**Задание 1:**
Что, согласно фрагменту об океанах, видно на снимках с космических аппаратов?
**Задание 2:**
Изложите фрагмент об океанах в двух предложениях.
**Задание 3:**
Перепишите из фрагмента об океанах дословно отрывок, который начинается со слов "Море гораздо разнообразнее" и продолжается до слов "популяризатор 2015 года." включительно.

**Фрагмент:**
►

Море гораздо разнообразнее суши.
Интереснее, чем что-либо.
Изнутри, как и снаружи.
Иосиф Бродский. Новый Жюль Верн
Сергей Попов, астрофизик, доктор физико-математических наук, ведущий научный сотрудник Государственного астрономического института им. П. К. Штернберга МГУ. Автор книги «Суперобъекты: звёзды размером с город». Лауреат государственной премии «За верность науке» как лучший популяризатор 2015 года.
Океаны всегда пугали и манили людей. Они хранят тайны в своих глубинах. Там обитают существа, которые показались бы нам порождениями галлюцинирующего сознания художника-сюрреалиста. Когда мы говорим о жизни где-то ещё в Солнечной системе, на ум сразу приходит подлёдный океан Европы — спутника Юпитера. Вот уже несколько десятилетий это едва ли не главный претендент на звание второго пристанища жизни. Недавно к океану Европы добавился океан Энцелада — спутника Сатурна. На снимках с космических аппаратов видно, как из него бьют фонтаны воды.
Открытия экзопланет показали: есть много такого в Галактике, что и не снилось нашим мудрецам. Например, планеты-океаны. Сейчас есть парочка кандидатов: Кеплер?22b и GJ1214b — они, возможно, целиком состоят из воды. Правда, из-за высокого давления в недрах она находится в состоянии горячего льда.

◄

**Исходные данные:**

►

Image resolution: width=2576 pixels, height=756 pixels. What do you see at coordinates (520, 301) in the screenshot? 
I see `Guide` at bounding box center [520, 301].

◄

**Ответ 1:**
На снимках видно, как из океана Энцелада бьют фонтаны воды.

**Ответ 2:**
Океаны хранят тайны и манят людей, а в Солнечной системе подлёдный океан Европы давно считается главным претендентом на второе пристанище жизни, к которому недавно добавился океан Энцелада. Открытия экзопланет выявили кандидатов в планеты-океаны, которые, возможно, целиком состоят из воды, находящейся из-за высокого давления в состоянии горячего льда.

**Ответ 3:**
Море гораздо разнообразнее суши.
Интереснее, чем что-либо.
Изнутри, как и снаружи.
Иосиф Бродский. Новый Жюль Верн
Сергей Попов, астрофизик, доктор физико-математических наук, ведущий научный сотрудник Государственного астрономического института им. П. К. Штернберга МГУ. Автор книги «Суперобъекты: звёзды размером с город». Лауреат государственной премии «За верность науке» как лучший популяризатор 2015 года.